++++ TEXTE PROPOSÉ
Il y a cependant une "institution" pour laquelle je garde toute mon affection : le samedi matin, du "course" à la "bouquerie", la ville devient "Le marché". Depuis des années, j'y ai trainé mes baskets, mes docs violettes, mes pieds nus, selon la saison et les rencontres. Mémorables moments de folie, ces week-end dans le week-end ont bien souvent suivis des vendredi sans dormir pour précéder une soirée sur une autre planète. Du non-stop. Mille rencontres fortuites, savoureuses ou décisives, autour du premier café ou d'un 17ème pastis. Mille histoires entrebâillées sur mon cabas chargé de cerises, de cacahouètes naturelles, de tracts, de tapenade ou d'un carton de 45 tours, mais toujours avec un baguette de bon pain comme antenne. La tome de chèvre (frais, demi-sec au poivre ou sarriette, "fait" crémeux à déguster et/ou sec à raper dans les pâtes..) les olives (cassées de nyons, au basèli..) , la course aux mots fléchés de Nestor à l'avant dernière page du "provençal ",véritable enjeu du samedi matin, entre tout bon amateur de torcher la précieuse grille avant les autres, qui sera vue à peu près 7500 fois dans la matinée ;)
++++++++
++++ DONNÉES FOURNIES
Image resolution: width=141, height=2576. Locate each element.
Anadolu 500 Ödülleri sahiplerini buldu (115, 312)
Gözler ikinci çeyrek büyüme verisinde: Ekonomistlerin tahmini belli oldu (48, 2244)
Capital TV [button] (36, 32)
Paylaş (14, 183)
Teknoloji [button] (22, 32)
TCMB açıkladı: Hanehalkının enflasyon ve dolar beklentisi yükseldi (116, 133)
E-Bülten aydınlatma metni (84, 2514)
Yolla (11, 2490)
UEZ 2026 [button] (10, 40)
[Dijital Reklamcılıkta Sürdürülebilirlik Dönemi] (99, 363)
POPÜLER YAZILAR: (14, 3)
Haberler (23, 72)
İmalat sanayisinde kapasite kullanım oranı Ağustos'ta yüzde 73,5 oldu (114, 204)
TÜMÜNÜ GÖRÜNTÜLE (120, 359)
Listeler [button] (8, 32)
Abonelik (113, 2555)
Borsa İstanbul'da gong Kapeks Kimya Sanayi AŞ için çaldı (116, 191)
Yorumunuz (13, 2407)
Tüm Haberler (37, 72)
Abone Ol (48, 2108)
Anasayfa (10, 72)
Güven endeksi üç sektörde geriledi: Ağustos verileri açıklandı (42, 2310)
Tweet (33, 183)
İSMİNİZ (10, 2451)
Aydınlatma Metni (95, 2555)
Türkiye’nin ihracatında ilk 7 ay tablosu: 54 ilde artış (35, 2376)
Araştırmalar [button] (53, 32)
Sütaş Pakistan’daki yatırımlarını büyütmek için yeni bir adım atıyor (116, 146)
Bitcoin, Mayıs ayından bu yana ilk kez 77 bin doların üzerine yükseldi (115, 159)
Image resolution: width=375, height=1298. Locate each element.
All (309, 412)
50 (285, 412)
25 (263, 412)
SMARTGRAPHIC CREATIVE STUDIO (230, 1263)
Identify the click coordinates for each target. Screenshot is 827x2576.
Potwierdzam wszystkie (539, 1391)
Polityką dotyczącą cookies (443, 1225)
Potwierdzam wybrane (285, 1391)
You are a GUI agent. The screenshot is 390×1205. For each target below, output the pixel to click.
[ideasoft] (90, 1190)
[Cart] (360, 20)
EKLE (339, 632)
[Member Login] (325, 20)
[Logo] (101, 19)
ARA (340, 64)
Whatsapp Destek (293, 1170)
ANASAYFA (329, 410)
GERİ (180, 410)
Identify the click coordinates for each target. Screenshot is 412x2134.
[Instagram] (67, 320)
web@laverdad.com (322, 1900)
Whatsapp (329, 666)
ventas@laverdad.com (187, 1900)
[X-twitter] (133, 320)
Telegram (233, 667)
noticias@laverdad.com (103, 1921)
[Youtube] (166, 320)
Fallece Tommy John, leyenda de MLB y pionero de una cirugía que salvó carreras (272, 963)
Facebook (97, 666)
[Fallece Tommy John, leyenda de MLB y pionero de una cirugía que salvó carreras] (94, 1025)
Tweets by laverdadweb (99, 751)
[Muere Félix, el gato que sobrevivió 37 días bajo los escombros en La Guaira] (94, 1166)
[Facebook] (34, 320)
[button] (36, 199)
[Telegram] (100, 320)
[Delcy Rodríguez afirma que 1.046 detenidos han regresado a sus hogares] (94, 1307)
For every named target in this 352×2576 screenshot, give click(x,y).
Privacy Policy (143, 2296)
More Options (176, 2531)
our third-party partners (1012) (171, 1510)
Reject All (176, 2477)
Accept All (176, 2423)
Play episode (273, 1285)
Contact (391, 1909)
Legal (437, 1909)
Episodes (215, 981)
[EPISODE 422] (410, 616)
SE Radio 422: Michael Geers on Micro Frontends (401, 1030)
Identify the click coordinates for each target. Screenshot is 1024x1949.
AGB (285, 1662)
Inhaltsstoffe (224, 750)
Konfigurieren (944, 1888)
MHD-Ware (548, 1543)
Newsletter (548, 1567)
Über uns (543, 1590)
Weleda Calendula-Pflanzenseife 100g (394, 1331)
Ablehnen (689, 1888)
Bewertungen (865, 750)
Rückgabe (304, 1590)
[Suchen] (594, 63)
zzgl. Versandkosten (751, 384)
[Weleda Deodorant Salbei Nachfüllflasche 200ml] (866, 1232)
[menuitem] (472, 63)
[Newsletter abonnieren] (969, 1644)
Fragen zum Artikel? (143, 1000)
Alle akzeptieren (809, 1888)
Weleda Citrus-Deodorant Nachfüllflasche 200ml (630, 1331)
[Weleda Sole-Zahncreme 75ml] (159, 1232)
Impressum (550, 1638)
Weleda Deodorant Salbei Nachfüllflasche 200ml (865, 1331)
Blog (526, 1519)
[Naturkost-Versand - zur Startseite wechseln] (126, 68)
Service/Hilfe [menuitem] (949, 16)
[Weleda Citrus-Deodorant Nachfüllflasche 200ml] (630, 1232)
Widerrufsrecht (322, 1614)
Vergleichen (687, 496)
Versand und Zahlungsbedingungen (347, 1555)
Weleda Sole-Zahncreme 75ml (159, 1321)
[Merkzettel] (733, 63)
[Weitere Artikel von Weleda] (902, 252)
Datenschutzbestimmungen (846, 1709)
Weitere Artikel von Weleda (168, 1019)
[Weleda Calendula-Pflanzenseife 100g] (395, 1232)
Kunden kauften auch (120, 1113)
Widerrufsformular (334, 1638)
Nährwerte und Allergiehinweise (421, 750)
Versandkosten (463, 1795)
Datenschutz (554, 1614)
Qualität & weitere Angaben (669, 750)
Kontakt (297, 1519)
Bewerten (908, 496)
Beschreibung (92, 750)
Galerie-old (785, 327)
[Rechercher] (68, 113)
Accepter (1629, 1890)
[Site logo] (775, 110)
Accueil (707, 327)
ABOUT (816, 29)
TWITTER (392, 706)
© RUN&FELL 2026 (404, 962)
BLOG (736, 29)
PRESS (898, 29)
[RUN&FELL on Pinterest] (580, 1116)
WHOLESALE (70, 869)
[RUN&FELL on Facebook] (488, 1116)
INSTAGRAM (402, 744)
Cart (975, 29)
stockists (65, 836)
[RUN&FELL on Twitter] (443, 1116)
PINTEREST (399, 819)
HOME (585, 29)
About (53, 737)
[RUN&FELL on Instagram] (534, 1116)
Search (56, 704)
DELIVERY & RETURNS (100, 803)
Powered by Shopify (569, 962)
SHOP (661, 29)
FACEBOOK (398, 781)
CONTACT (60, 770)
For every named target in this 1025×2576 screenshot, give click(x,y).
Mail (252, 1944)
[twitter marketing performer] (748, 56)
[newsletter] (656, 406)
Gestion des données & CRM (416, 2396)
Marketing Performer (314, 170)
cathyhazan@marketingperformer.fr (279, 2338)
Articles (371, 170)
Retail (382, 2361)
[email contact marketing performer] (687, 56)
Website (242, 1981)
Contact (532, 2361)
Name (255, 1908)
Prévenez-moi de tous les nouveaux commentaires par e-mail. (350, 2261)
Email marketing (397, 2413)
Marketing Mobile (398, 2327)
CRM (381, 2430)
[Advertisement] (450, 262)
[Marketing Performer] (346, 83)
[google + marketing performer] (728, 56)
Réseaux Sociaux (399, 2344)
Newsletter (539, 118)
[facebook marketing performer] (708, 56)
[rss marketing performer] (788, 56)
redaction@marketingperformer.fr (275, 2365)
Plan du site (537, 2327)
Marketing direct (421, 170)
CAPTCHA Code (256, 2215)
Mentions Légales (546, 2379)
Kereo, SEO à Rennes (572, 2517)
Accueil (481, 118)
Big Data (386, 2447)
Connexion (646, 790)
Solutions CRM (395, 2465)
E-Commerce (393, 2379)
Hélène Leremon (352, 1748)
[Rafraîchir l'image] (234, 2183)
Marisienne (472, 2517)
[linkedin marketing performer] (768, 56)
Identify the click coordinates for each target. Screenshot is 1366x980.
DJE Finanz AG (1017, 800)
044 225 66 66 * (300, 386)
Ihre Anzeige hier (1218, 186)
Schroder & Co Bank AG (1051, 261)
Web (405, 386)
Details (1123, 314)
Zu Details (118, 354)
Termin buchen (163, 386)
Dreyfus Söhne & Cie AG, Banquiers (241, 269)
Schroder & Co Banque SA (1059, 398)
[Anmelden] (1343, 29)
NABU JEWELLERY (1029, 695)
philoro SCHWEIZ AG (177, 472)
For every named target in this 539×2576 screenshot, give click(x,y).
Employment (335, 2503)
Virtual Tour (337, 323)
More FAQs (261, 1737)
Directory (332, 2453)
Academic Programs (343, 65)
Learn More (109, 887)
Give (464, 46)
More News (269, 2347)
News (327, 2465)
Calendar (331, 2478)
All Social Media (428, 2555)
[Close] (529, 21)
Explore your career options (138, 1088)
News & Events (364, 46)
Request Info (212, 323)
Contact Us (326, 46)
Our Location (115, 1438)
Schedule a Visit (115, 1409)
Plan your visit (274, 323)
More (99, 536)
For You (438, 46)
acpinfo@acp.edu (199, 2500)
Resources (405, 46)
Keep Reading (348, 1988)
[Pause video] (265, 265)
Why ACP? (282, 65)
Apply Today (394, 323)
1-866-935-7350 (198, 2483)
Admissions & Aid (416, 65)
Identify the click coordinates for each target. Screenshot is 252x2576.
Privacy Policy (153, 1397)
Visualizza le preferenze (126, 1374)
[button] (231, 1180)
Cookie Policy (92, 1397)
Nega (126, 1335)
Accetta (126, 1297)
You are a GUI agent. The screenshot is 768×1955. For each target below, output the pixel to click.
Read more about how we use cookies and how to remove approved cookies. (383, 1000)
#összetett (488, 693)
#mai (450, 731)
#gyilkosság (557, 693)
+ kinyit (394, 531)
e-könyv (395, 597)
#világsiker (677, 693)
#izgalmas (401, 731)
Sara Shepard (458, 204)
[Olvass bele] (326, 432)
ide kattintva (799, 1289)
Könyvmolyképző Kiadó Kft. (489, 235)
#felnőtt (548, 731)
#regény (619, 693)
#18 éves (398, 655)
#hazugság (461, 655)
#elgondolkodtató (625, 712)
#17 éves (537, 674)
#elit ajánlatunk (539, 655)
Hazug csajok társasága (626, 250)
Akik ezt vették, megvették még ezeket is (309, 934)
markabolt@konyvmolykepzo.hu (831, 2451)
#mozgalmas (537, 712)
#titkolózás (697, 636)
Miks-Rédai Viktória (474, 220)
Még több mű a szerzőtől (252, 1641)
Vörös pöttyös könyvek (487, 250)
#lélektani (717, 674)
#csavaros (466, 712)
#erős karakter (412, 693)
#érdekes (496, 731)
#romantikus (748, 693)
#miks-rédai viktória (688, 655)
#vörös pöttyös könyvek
++++++++
Dans le texte sur le marché du samedi matin, relevez tout ce dont le cabas est dit « chargé ».

> [CORRIGÉ DE L'EXERCICE]:
- des cerises
- des cacahouètes naturelles
- des tracts
- de la tapenade
- un carton de 45 tours